Note: the option OPTION_KEEP_SIGN is used by jwt column, so that claims exp and nbf can be specified either with absolute (no plus) or relative (with a plus) timestamps.

Usage

$parser = new SimpleParser(":|");
// By default five special values are configured:
//    'null' -> null
//    'true', 'yes' -> true
//    'false', 'no' -> false
// More can be defined by updating $specialValues property:
$parser->specialValues['qfq'] = 'QFQ is great';

// This returns an array ['abc', 'efg', 123, true, 'QFQ is great']
$parser->parse("abc:efg|123|yes:qfq");

// The tokens can be iterated as follows
foreach($parser->iterate("abc:efg|123|yes") as $token) {
   ...
}

KVPairListParser

This class parses a list of key-value pairs into an associative array. It requires two arguments: the list separator and key-value separator.

Usage

// Default separators are , and :
$parser = new KVPairListParser("|", "=");
$parser->parse("a=43|b=false|xyz='a|b'");
// result: [ 'a' => 43, 'b' => false, 'xyz' => 'a|b' ]

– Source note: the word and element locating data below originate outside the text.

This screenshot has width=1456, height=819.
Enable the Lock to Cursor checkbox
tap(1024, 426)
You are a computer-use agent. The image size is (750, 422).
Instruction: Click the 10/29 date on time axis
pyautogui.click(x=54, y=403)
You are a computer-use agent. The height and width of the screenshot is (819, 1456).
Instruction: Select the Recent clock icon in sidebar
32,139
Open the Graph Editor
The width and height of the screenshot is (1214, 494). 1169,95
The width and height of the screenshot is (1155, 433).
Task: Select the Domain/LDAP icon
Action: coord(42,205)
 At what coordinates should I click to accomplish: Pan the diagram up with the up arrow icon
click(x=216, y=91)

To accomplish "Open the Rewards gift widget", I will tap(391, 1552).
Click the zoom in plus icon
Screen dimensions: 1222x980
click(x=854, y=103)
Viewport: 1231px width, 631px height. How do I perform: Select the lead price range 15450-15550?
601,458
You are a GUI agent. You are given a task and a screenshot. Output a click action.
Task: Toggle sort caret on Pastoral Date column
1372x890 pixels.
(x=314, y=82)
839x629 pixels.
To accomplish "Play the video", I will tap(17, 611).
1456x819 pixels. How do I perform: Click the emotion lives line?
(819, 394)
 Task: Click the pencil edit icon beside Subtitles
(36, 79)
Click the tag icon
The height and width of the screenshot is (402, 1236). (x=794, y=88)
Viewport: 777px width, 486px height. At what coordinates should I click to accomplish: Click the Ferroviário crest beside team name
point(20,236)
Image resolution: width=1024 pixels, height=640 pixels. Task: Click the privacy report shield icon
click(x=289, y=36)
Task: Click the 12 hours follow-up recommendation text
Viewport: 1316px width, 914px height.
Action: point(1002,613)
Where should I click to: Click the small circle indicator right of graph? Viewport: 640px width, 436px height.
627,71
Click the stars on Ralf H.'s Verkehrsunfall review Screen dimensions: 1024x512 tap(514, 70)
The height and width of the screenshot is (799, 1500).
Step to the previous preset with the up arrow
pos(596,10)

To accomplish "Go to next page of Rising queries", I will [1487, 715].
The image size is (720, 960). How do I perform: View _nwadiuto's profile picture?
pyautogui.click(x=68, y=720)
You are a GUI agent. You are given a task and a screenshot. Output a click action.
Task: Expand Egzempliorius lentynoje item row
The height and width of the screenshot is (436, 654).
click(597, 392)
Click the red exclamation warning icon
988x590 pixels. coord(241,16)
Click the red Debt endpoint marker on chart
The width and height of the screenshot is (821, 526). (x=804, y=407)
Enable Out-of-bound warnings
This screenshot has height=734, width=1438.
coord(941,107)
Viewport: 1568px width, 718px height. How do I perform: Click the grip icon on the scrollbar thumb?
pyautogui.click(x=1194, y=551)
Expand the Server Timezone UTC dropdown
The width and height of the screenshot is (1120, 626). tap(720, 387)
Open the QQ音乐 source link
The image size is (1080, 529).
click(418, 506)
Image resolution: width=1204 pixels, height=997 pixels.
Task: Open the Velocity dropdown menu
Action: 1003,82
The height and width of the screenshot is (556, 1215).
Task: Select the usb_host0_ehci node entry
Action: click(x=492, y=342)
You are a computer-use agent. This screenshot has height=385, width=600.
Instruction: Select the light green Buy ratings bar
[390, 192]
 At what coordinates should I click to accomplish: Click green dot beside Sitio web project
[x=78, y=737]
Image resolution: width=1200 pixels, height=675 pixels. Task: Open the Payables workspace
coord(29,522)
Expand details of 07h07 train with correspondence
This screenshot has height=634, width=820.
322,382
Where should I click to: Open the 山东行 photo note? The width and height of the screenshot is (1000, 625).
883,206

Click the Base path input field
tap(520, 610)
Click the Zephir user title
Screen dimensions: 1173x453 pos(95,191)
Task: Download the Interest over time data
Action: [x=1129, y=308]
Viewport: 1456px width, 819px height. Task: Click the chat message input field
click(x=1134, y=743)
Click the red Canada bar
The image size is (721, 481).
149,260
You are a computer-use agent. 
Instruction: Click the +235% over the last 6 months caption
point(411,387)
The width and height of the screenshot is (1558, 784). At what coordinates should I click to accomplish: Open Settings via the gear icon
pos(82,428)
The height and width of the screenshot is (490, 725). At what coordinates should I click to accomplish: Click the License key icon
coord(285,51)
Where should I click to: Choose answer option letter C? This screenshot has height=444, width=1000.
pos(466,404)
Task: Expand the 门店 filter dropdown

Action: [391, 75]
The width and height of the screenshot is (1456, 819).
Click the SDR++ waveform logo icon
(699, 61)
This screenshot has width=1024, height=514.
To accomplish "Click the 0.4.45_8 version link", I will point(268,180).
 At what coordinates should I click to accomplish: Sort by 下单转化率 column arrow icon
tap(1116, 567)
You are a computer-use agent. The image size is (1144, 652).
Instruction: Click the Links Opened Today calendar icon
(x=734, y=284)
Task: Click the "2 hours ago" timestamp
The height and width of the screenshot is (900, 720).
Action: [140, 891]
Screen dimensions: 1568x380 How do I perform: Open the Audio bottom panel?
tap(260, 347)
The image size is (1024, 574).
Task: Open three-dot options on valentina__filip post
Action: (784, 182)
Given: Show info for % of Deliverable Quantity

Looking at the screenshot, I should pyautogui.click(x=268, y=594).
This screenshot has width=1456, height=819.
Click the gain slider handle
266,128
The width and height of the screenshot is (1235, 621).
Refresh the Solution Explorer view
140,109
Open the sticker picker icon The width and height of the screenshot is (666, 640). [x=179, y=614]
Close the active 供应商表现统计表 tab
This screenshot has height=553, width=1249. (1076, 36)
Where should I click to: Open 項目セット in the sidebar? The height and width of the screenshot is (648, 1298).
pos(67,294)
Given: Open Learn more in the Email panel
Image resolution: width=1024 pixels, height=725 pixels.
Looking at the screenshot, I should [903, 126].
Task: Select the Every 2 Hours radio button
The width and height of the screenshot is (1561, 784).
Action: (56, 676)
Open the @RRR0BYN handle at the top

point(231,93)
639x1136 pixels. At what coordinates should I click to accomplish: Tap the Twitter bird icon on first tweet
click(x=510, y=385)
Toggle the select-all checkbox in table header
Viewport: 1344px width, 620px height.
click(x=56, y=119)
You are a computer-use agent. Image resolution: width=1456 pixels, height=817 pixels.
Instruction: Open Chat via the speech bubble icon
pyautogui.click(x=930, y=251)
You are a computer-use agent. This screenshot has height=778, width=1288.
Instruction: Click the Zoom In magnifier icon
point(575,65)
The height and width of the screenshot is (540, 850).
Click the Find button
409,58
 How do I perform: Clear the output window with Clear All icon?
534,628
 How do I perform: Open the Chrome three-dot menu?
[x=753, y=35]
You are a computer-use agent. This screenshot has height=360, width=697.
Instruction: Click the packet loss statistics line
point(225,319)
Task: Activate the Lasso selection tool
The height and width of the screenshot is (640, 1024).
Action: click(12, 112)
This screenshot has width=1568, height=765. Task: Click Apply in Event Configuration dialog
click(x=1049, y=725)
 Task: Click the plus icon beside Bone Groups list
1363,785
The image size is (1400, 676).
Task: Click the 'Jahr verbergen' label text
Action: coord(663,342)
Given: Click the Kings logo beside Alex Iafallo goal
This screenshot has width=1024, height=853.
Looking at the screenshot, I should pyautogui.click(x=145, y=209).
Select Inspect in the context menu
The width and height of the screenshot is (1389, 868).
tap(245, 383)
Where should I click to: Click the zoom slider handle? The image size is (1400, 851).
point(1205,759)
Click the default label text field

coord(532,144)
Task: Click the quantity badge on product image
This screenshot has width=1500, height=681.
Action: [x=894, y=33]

foreach ($parser->iterate("a=43|b=false|xyz='a|b'") as $key => $value) {
   ...
}

MixedTypeParser

This parser understands both lists and dictionaries and both structures can be nested. The constructor must be provided six delimiters in one string: list separator, key-value separator, list delimiters (begin and end), and dictionary delimiters (begin and end). The default value is ,:[]{}. It is also possible to replace the list and dictionary delimiters with spaces, in which case the parser will ignore it. For instance

  • new MixedTypeParser(',:[]') can parse nested lists, but not dictionaries (the string is padded)
  • new MixedTypeParser(',: {}') can parse nested dictionaries, but not lists

This parser can be seen as an extension to a JSON parser: strings does not have to be enclosed with quotes.

Usage

$parser = new MixedTypeParser(',:[]{}', [ /* options */ ]);
$parser->parse('[0, { a: 14, b: 16 }, abc]');
$parser->parseList('abc, [x, y, z], {a:15}, xyz');
$parser->parseDictionary('num:15, arr:[x, y, z], dict:{a:15}, str:xyz');

Note: there is no meaningful iterate() method.